I discovered that it display some worning info like
2024-06-19 17:08:12.808610059 [W:onnxruntime:, session_state.cc:1166 VerifyEachNodeIsAssignedToAnEp] Some nodes were not assigned to the preferred execution providers which may or may not have an negative impact on performance. e.g. ORT explicitly assigns shape related ops to CPU to improve perf. 2024-06-19 17:08:12.808639007 [W:onnxruntime:, session_state.cc:1168 VerifyEachNodeIsAssignedToAnEp] Rerunning with verbose output on a non-minimal build will show node assignments. 2024-06-19 17:08:13.267821377 [W:onnxruntime:, session_state.cc:1166 VerifyEachNodeIsAssignedToAnEp] Some nodes were not assigned to the preferred execution providers which may or may not have an negative impact on performance. e.g. ORT explicitly assigns shape related ops to CPU to improve perf. 2024-06-19 17:08:13.267852498 [W:onnxruntime:, session_state.cc:1168 VerifyEachNodeIsAssignedToAnEp] Rerunning with verbose output on a non-minimal build will show node assignments.
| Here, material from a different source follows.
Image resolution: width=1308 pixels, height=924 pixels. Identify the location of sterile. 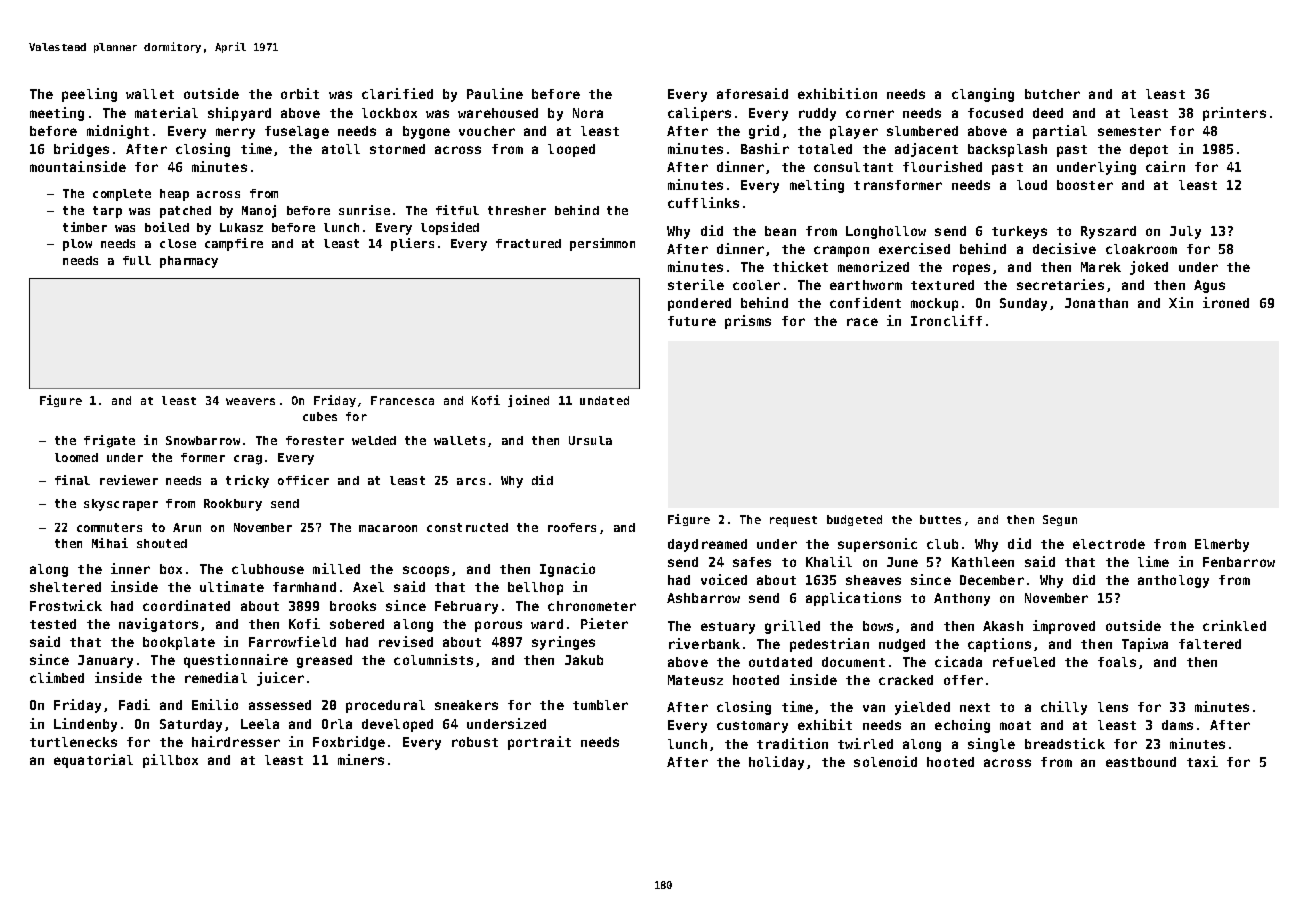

after I changed into if ort.get_device() == "GPU":
in file ocr.py and recognizer.py.
I am not sure if this operation is the rigth way to run the project with GPU. And I waited a long time but it didn't output anything.
well,I used FastAPI to wrap DeepDoc and employed the TensorRT inference framework for inference, resulting in more than a threefold increase in speed. https://github.com/peakhell/OCRIntegrator
well,I used FastAPI to wrap DeepDoc and employed the TensorRT inference framework for inference, resulting in more than a threefold increase in speed. https://github.com/peakhell/OCRIntegrator
Can it be directly integrated into ragflow? 能否直接集成到ragflow中?